Doug Fister vastly improve the Tigers' rotation this year and beyond.
All along, it was no secret the Detroit Tigers needed help in the rotation. Righthander Doug Fister, who has been acquired in a six-player deal with the Seattle Mariners, certainly gives the Tigers the boost they needed.
He's not flashy like James Shields or Ubaldo Jimenez in that he doesn't strike out a lot of players. Strikeout pitchers are stars. Efficient pitchers who stay out of too much trouble are the bread and butter that gets your team into the playoffs. Just ask the Minnesota Twins about that.
So I'm not under the impression fans are going to run around with a finger in the air chanting "We're No. 1! We're No. 1!" like they might have if a few other names out there were acquired before the deadline. That's fine. This is a very solid move Tigers GM Dave Dombrowski has made and certainly gives Detroit's playoff chances a shot in the arm.
There are a few things to like about the 27-year-old, 6-foot-8 player (Fangraphs stats). The first is that he doesn't hurt himself. For his career, his walks per nine inning average is less than 2. Giving up free bases forces the batters to put it in play if they want to get on base. Add to that that his groundball rate is around 45% and you have a recipe for double plays. And yes, that's considering the Tigers' infield defense isn't exactly the best thing out there. Because Fister limits walks, he's going to get more chances to create outs and double plays. So that's a good thing.
As a quick look at what he features: Fister's fastball is improved this year and slightly faster.

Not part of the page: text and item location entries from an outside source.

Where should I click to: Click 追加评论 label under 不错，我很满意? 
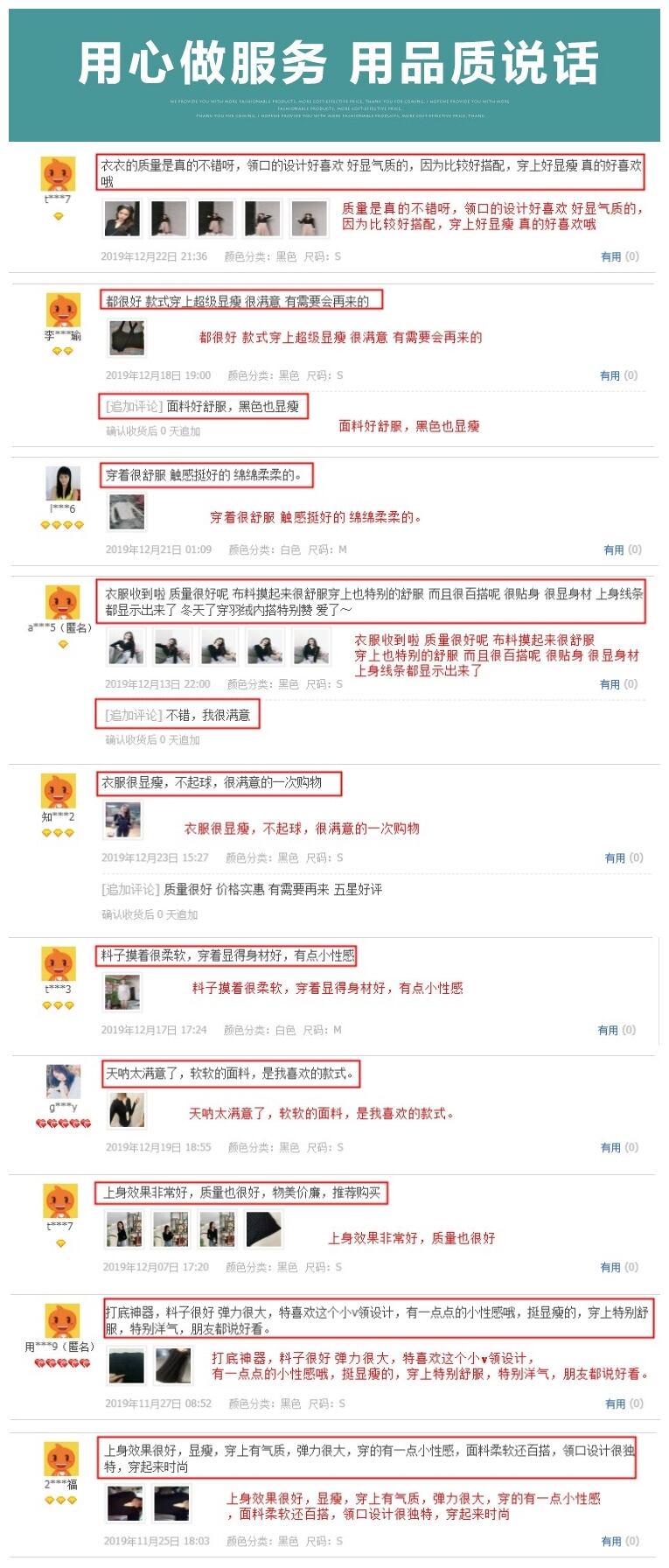(x=133, y=715)
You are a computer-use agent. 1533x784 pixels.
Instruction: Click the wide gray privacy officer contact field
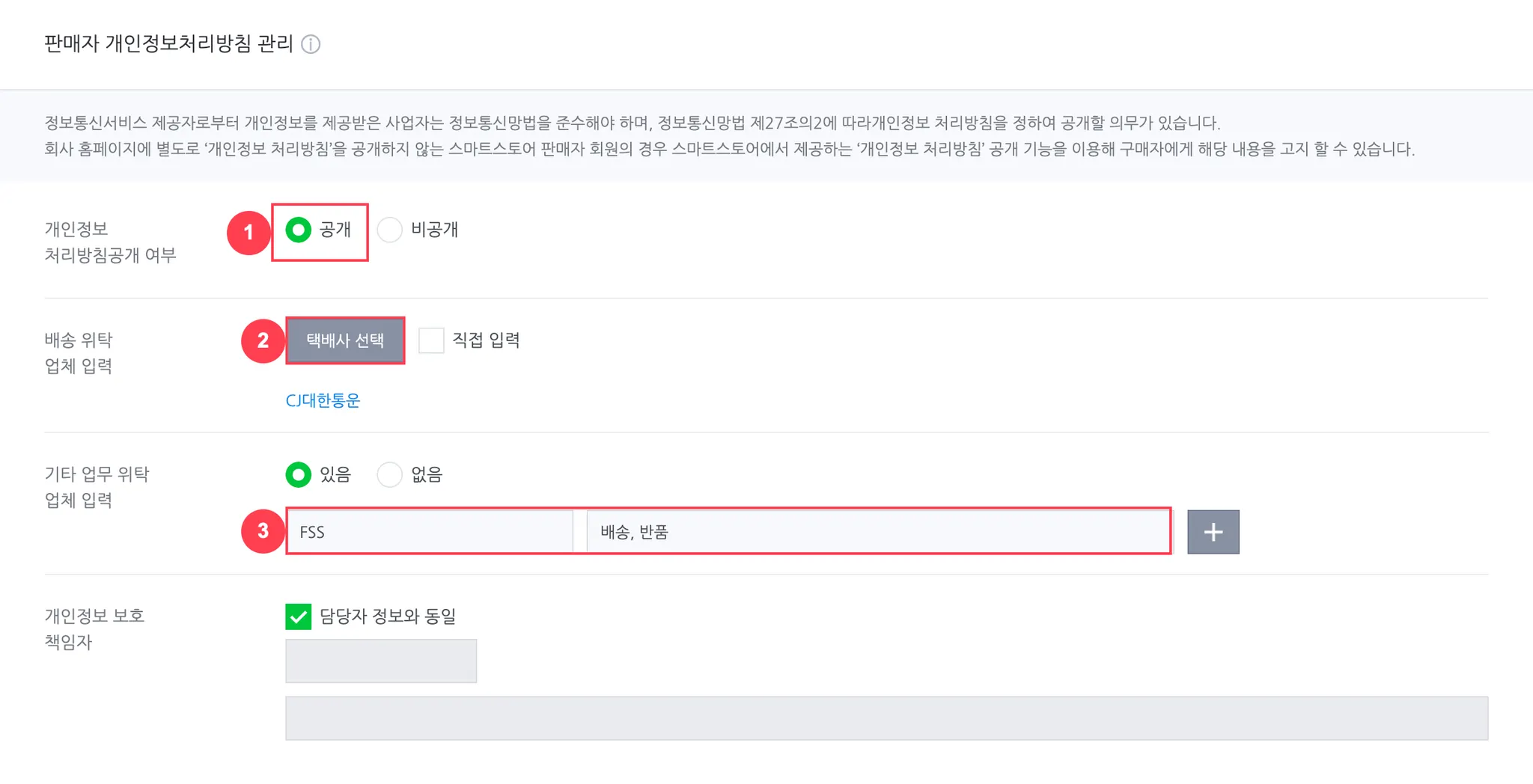pos(886,718)
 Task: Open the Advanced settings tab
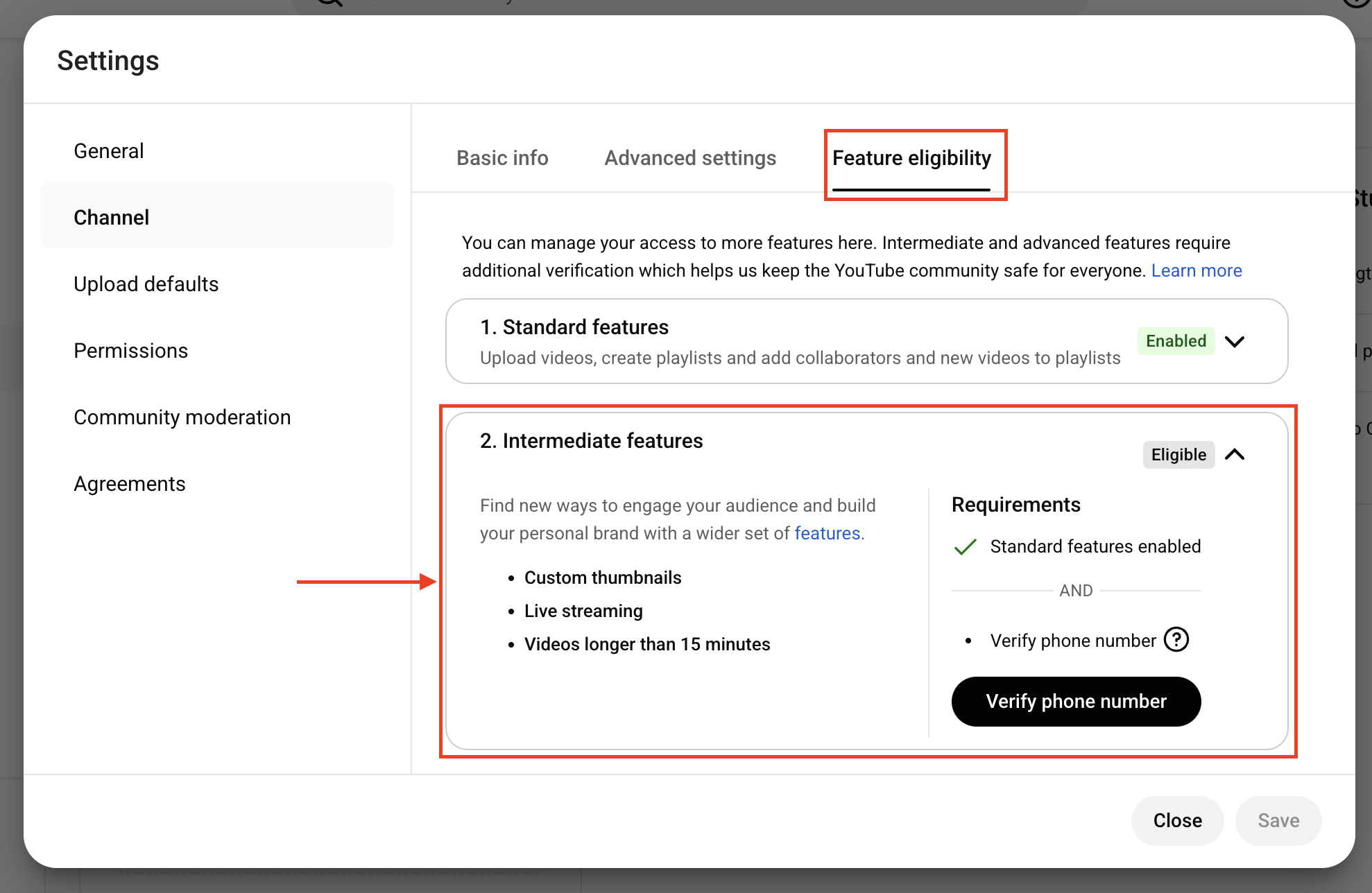pyautogui.click(x=690, y=158)
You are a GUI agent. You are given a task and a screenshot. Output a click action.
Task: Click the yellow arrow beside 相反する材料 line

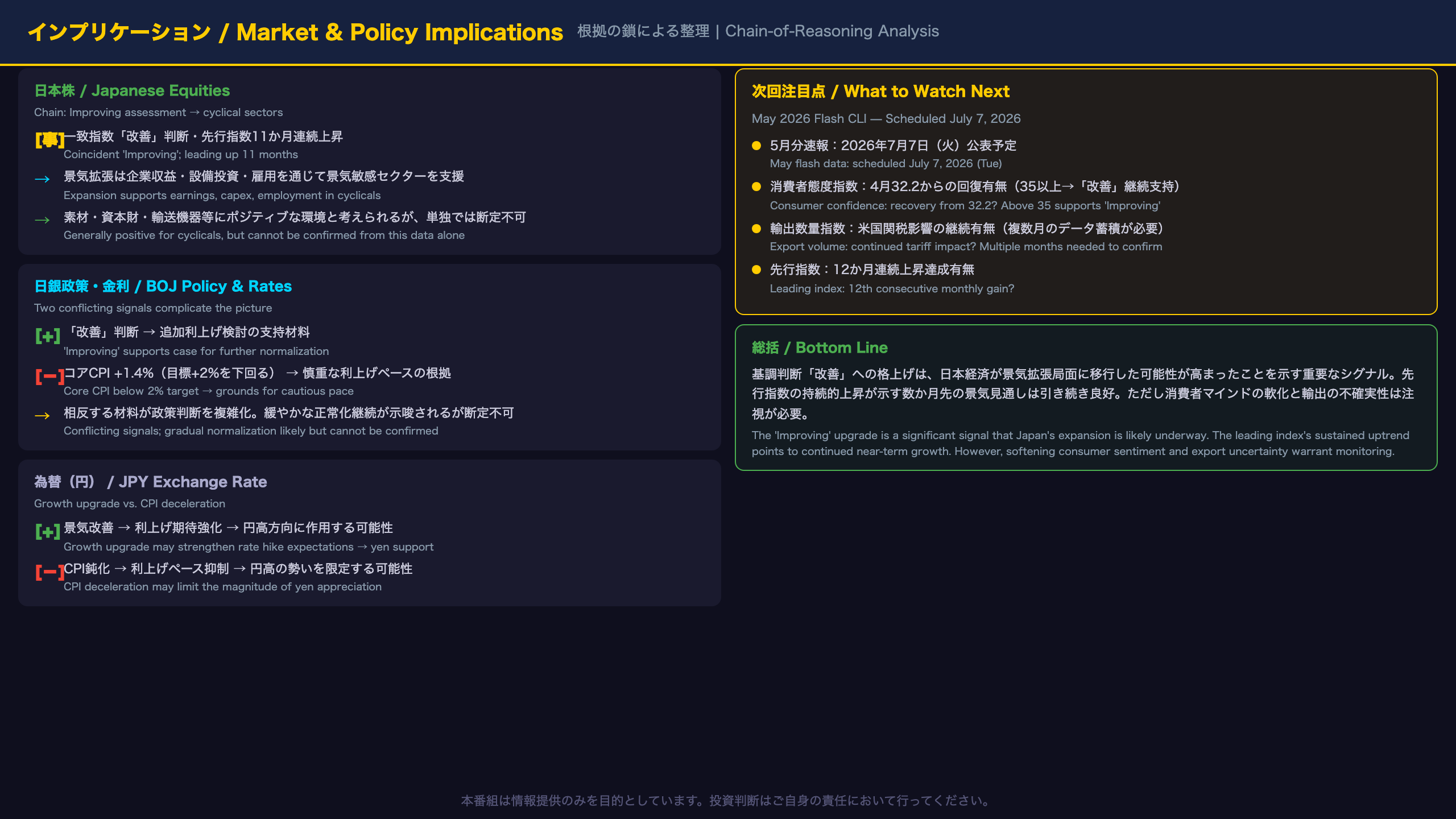click(42, 416)
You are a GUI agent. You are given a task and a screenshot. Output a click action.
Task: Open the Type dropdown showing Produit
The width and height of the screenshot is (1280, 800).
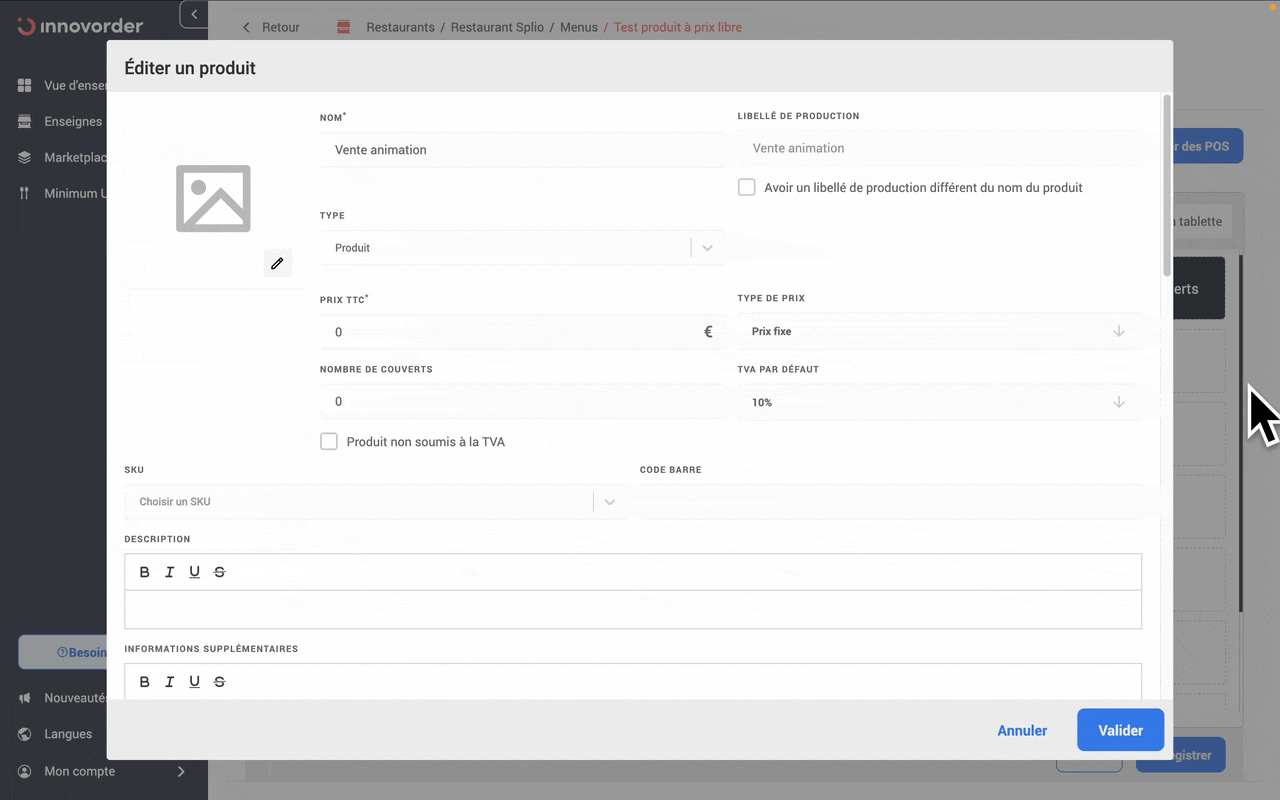(520, 248)
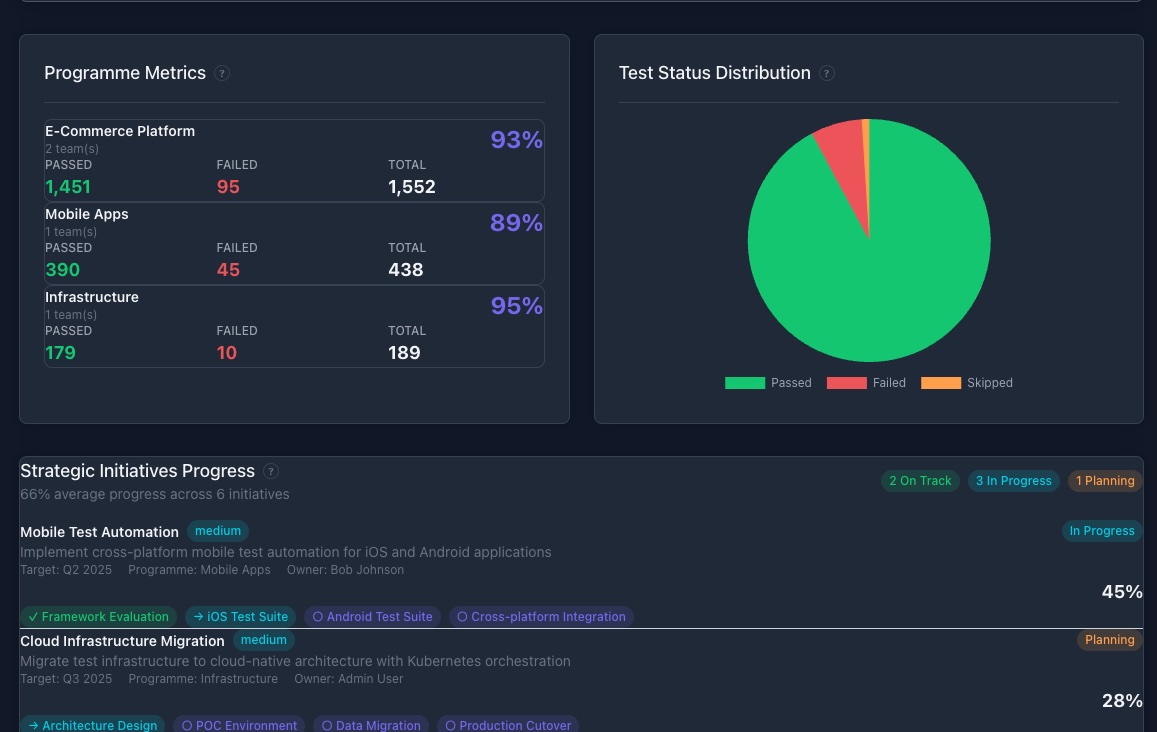Open the Programme Metrics help tooltip
This screenshot has height=732, width=1157.
click(x=222, y=73)
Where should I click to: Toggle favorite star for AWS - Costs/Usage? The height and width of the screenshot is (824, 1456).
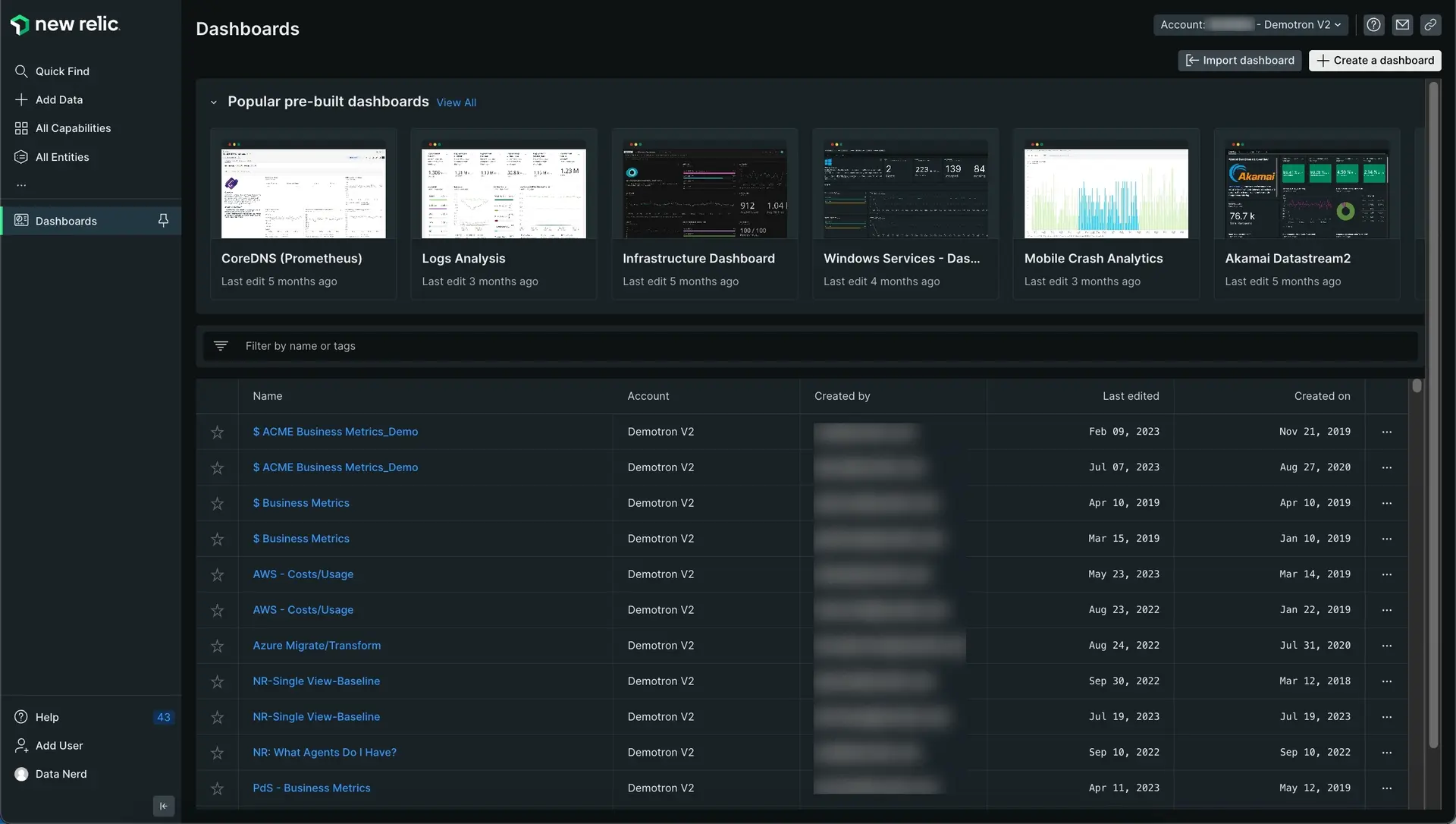click(x=217, y=575)
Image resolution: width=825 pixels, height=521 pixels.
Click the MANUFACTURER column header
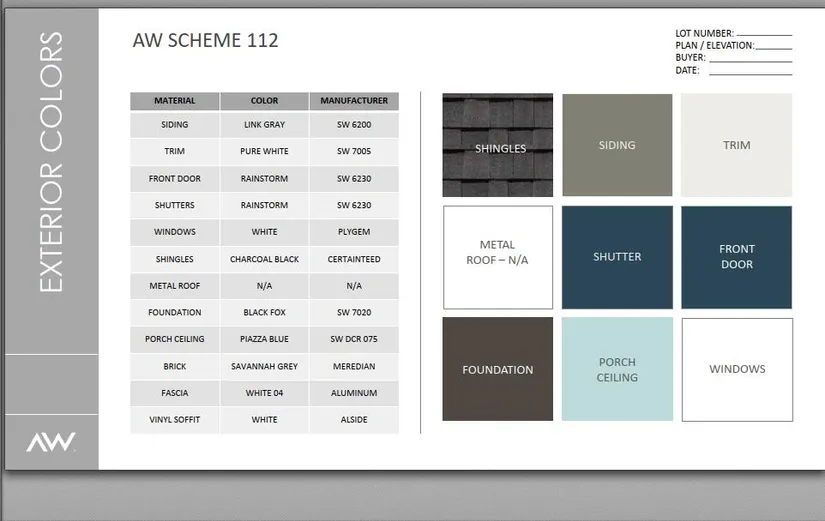click(354, 101)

It averages in the upper-89 range, so obviously can be thrown in the lower 90s. He's also relying on his secondary pitches more this year. According to Gameday's algorithms, he throws a fastball 56% of the time, a slider 17% (up from 10%), a curveball 15% (up from 9%) and a changeup 10% (down from 14%). Most pitches have been finding above-average results. Batters are offering at more pitches outside the zone and making contact less often than last year. His whiff rate is up to 6.3%, exactly the same as Rick Porcello's.
I've heard some fears have came up in message boards and talk radio because Fister's pitching record is 3-12. Forget pitcher wins and losses. They mean very little. Seattle has scored the fewest runs in the MLB; 135 fewer than the Tigers even. Fister's run support per game is 2.4. That borders on insane. Phil Coke struggled to get run support -- he had the lowest on the team as a starter -- and his was 4.1. Some Tigers starts are in the upper 5s. Fister has 12 quality starts in 21 games and yet lost five of them. To compare, Fister's quality start percentage is on par with Rick Porcello's, and higher than Max Scherzer's and Brad Penny's.
Fister's ERA is 3.33 this season and 3.81 for his career. Both stats compared to others in the Tigers' rotation place him second behind Justin Verlander. But he pitches in Seattle with a nice ballpark and a nice defense. How do his sabermetric stats look? Still pretty good. He has a 3.23 FIP. Correcting for home runs gives a 3.93 xFIP. Fangraphs' SIERA stat, which ranks as a great predictor, is also 3.93. Those stats put him behind Verlander and Scherzer, but ahead of Porcello and Brad Penny. Taken together, what we see is a pitcher who might be loosely labeled as a No. 3 starter, who should be expected to get about the same results as Rick Porcello. In other words, a great boost to the rotation who gives Detroit a big push toward the division title.
The other key combination comes off the field. He's not a rental, and he's not expensive. Fister is in only his third year of MLB baseball. His MLB service time entering the season was just over 1, so Cot's Contracts reports he is not arbitration eligible until 2013 and can't be a free agent until after 2015. So the Tigers have found a pitcher that can stay in the rotation for years to come without breaking the bank. Right now, you can erase "starting pitcher" from the offseason shopping list. When Brad Penny leaves, one of the top prospects -- in all likelihood Jacob Turner -- has a clear path to the rotation in 2012.
Fister is just what the Tigers needed.
A word about the rest of the trade follows.
To sum up what happened this morning into one post, the trade looks like this:
Doug Fister and right-handed reliever David Pauley (Fangraphs stats) come from Seattle to Detroit. Left-handed starter Charlie Furbush, outfielder Casper Wells, 20-year-old third base prospect Fransisco Martinez and a player to be named later are headed to Seattle. The PTBNL may be from a list of players Seattle can choose from, or it might be a player who has not reached the one-year mark on his contract. That is currently unknown.
Pauley is outperforming his peripheral stats, but makes Detroit's bullpen better. David Tokarz has more on him.
Overall, I think most knowledgeable people are receiving this trade positively. It's sad to see Wells go, but he should get a chance to play more often in Seattle. Detroit gave up a decent position prospect, but appears to have held on to its top prospects, Jacob Turner and Nick Castellanos.
I know I approve of the trade. Dombrowski did a nice job this morning.